Households in agrarian districts earn a median monthly salary of VND 7.7 million (USD 303), limiting capacity to buy anything beyond mandatory cover. For the Vietnam motor insurance market, low-ticket two-wheeler policies often carry fixed administration costs that erode margins. Insurers are stripping products to core benefits, deploying AI chatbots to cut servicing expense, and synchronising renewals with popular mobile-money apps to lift persistency. Longer term, rising rural incomes and broader credit access may enable upselling to comprehensive packages, but in the medium term, profitability hinges on operational frugality rather than rate increases.
Other drivers and restraints analyzed in the detailed report include:
For complete list of drivers and restraints, kindly check the Table Of Contents.
Third-party liability delivered 67.12% of the Vietnam motor insurance market share in 2025, anchored by the compulsory mandate and standardised tariff bands. Comprehensive cover, though starting from a smaller base, is forecast to grow at 8.01% CAGR through 2031 as vehicle values climb and lenders require broader protection. To capture that upside, carriers bundle collision, theft, and natural-catastrophe riders into competitively priced packages, cross-selling during renewal cycles. ACLI alignment across ASEAN corridors has also prompted fleets operating cross-border routes to augment base policies with extended limits, marginally lifting average premiums.

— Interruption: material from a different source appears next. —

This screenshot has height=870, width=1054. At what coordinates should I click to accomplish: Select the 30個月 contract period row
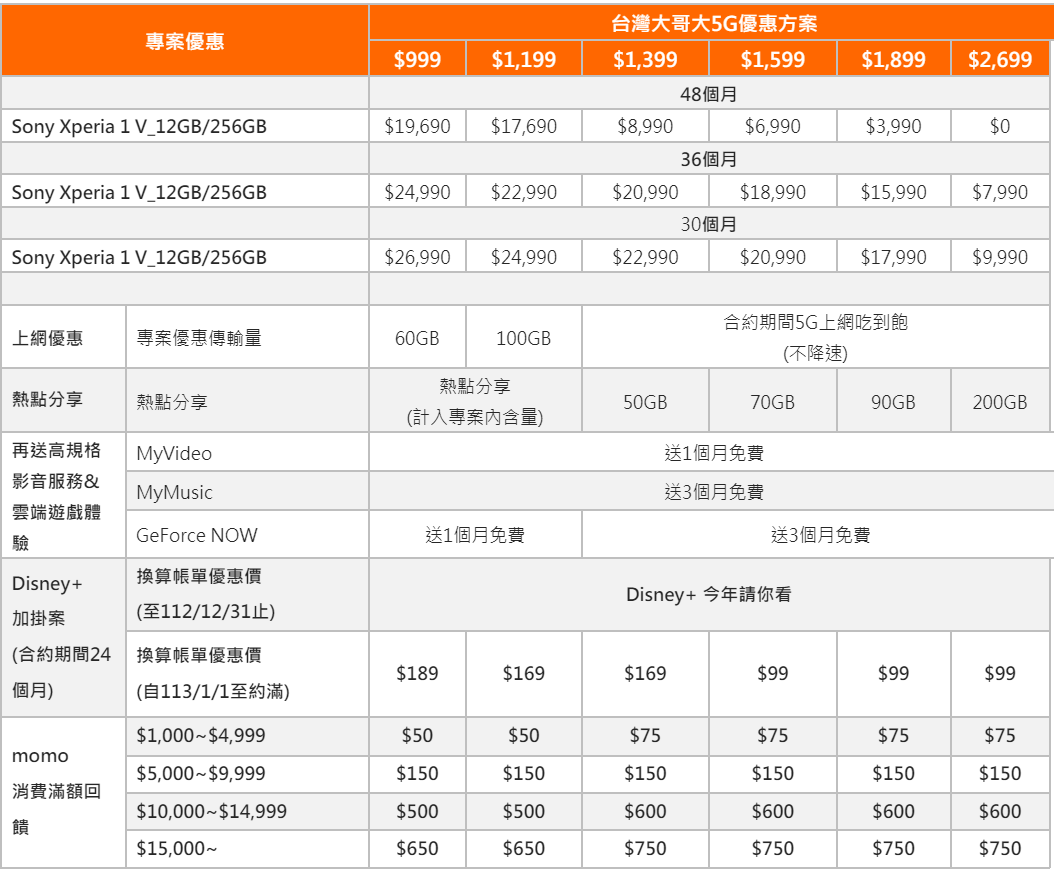[x=709, y=225]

Consumers increasingly perceive the limits of compulsory policies, especially after Typhoon Yagi's VND 10 trillion claim wave. This awareness fuels an upshift toward comprehensive and add-on personal accident covers, tightening the linkage between vehicle financing and insurance. Insurers deploy risk-based pricing that rewards safe-driving history captured via onboard diagnostics. As a result, the Vietnam motor insurance market registers a gradual mix shift that underpins premium growth even as policy counts plateau.
Passenger cars commanded 54.22% of written premiums in 2025, representing the largest slice of the Vietnam motor insurance market size, but electric two-wheelers are poised to outpace with a 9.18% CAGR to 2031. Battery degradation, charger-fire risks, and higher torque profiles demand fresh underwriting parameters. VinFast, holding 43.4% of the electric two-wheeler segment, supplies telematics data to insurance partners, enabling behaviour-based premiums that could reduce claims frequency by up to 12%, according to pilot results shared with regulators. Commercial vehicles, though smaller in policy count, post superior average premiums due to cargo, driver liability, and downtime-loss extensions linked to expressway usage.

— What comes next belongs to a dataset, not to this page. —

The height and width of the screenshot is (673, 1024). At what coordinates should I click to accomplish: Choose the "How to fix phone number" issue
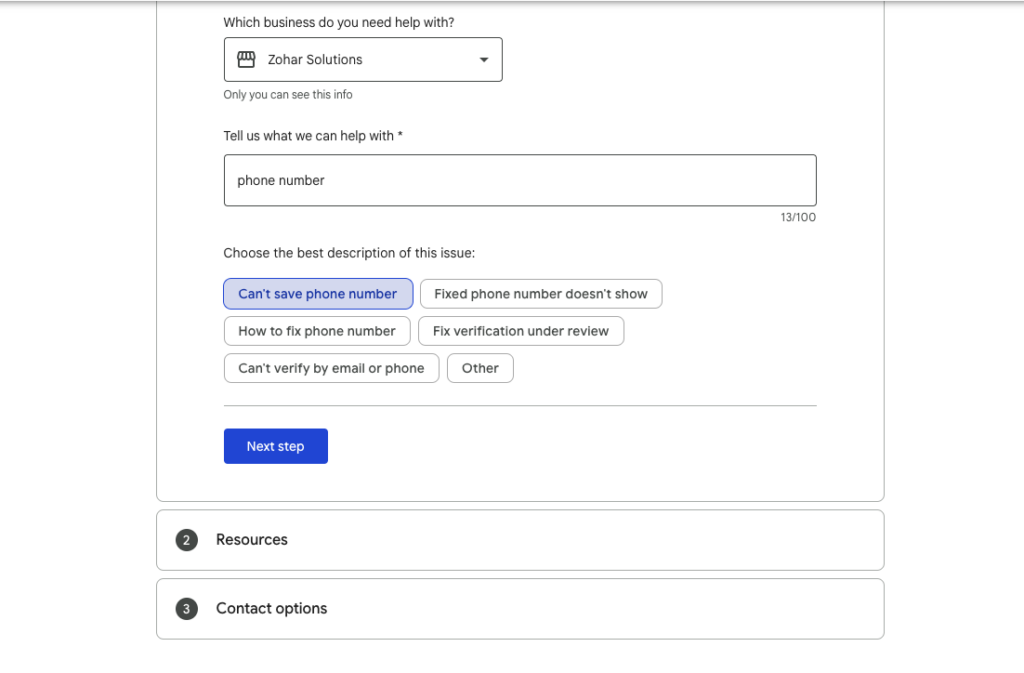coord(317,330)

Market entrants capitalise on the data gap in new-energy segments by offering flexible deductibles that incentivise responsible charging practices. Early-adopter advantage is significant: the first insurers to launch comprehensive EV motorcycle cover have already secured 40% of issued policies in Ho Chi Minh City. As lithium-ion repair costs fall, actuarial uncertainty will ease, tightening rate bands and stabilising loss experience across the Vietnam motor insurance market.